■ Records from a dataset:
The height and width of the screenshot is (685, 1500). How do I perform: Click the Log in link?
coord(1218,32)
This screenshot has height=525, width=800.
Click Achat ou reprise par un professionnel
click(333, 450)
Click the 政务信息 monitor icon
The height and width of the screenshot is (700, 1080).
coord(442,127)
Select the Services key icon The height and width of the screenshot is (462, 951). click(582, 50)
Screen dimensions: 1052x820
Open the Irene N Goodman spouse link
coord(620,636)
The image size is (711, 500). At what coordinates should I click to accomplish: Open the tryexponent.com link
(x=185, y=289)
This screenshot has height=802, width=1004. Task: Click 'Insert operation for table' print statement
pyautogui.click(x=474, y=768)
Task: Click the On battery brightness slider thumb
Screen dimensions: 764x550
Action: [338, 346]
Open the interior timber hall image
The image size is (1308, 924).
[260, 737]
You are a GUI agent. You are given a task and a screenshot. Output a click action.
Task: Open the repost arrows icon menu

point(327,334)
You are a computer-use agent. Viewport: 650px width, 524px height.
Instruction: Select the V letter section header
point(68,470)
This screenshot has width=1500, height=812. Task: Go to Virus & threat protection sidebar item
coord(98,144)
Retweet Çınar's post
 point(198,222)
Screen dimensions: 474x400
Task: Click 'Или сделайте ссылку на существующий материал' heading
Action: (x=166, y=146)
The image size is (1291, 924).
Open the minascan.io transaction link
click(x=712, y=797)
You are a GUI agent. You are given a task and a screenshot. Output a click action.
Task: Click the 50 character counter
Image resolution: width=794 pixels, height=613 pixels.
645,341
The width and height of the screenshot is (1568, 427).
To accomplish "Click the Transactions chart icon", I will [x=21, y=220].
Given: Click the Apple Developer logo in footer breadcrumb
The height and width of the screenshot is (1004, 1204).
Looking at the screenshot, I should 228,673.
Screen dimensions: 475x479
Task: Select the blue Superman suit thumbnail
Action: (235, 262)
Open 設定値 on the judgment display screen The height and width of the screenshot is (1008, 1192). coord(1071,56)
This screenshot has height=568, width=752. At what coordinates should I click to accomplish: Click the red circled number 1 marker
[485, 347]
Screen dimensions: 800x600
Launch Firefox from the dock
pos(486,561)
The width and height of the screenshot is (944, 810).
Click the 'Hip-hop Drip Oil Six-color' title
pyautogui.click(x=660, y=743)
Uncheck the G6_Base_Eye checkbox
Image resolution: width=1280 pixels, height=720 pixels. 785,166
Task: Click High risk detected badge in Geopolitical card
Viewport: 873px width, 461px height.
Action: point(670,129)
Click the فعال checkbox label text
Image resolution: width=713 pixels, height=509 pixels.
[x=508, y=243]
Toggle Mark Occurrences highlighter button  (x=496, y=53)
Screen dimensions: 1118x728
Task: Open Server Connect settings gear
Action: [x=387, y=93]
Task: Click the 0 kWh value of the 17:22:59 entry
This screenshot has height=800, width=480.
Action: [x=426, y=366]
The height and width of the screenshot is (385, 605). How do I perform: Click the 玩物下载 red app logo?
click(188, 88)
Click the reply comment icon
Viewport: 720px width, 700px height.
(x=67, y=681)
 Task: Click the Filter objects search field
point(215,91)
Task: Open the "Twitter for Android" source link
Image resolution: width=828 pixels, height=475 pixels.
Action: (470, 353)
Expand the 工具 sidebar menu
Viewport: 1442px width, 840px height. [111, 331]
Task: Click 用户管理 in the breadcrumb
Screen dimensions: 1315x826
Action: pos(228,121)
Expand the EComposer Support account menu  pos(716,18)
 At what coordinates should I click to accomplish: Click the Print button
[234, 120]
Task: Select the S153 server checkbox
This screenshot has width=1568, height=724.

■ ACTIVITY: In the answer, give the lines from the first line of the data through the line with "You are a computer-use", exactly as they appear and with no additions.

■ WRITTEN SOLUTION:
The height and width of the screenshot is (685, 1500). How do I perform: Click the Log in link?
coord(1218,32)
This screenshot has height=525, width=800.
Click Achat ou reprise par un professionnel
click(333, 450)
Click the 政务信息 monitor icon
The height and width of the screenshot is (700, 1080).
coord(442,127)
Select the Services key icon The height and width of the screenshot is (462, 951). click(582, 50)
Screen dimensions: 1052x820
Open the Irene N Goodman spouse link
coord(620,636)
The image size is (711, 500). At what coordinates should I click to accomplish: Open the tryexponent.com link
(x=185, y=289)
This screenshot has height=802, width=1004. Task: Click 'Insert operation for table' print statement
pyautogui.click(x=474, y=768)
Task: Click the On battery brightness slider thumb
Screen dimensions: 764x550
Action: [338, 346]
Open the interior timber hall image
The image size is (1308, 924).
[260, 737]
You are a GUI agent. You are given a task and a screenshot. Output a click action.
Task: Open the repost arrows icon menu

point(327,334)
You are a computer-use agent. Viewport: 650px width, 524px height.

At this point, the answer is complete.